_
_
_
_
_

Study: Prostitutes in Spain punished more than their clients

A report by the Autonomous University of Barcelona has revealed how victims of sex trafficking are being hurt by municipal rules

Pilar Álvarez
A woman in the Macroni area of Madrid, a known pick-up spot for prostitutes.
A woman in the Macroni area of Madrid, a known pick-up spot for prostitutes.álvaro garcía

It’s 4am in Barcelona’s popular La Rambla street. Three African women are ready to go home. They have collected €500 to €600 between them. They hide the money in their vaginas to avoid the plainclothes officers who stop them under the city’s public peace regulations. María, another prostitute who works in the same area, says the police “stop them just for carrying condoms.”

More than 50 Spanish cities have specific municipal rules to curb prostitution. Some punish the prostitute and the client, others only the client. The regulations aim to protect women, keep residents happy and clean up the streets but, according to a new report by the Autonomous University of Barcelona (UAB), they end up hurting the women who are most vulnerable: the victims of sex trafficking.

The rules are supposedly an instrument against trafficking but it is these women who are most affected by them

Encarna Bodelón, lead investigator of Antígona

This is the first time a report has looked at the effects of these regulations, some of which were approved more than a decade ago. The university research group Antígona, which studies women and rights from a gender perspective, analyzed the regulations in nine Spanish cities: Barcelona, Madrid, Seville, Zaragoza, San Sebastián, Bilbao, La Jonquera, Lleida and Castelldefels. In some cities, like Madrid, where there are no specific municipal rules on the issue, clients and prostitutes are fined under the Public Safety Law, popularly known as the “gag law.”

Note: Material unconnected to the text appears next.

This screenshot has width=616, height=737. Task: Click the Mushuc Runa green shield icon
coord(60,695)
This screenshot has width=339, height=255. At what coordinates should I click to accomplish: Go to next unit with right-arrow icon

According to the preliminary report, seen by EL PAÍS, women in cities like Barcelona have been fined up to twice as often than their clients over the course of a decade. This conclusion was backed up by 32 interviews with female prostitutes, organizations that work with them, politicians, experts and police officers.

In Spain, prostitution is unregulated. The Socialist Party (PSOE) government, which supports the abolitionist model, has promised to introduce a law against trafficking and sexual exploitation. “The rules are supposedly an instrument against trafficking, but we have seen that it is these women who are most affected by them,” explains Encarna Bodelón, lead investigator of Antígona. Prostitutes can be fined between €100 and €3,000. “There are women who accumulate €40,000 that they have to pay later,” one of the prostitutes interviewed in the study added. “Right now, a colleague is paying €1,200 a month.”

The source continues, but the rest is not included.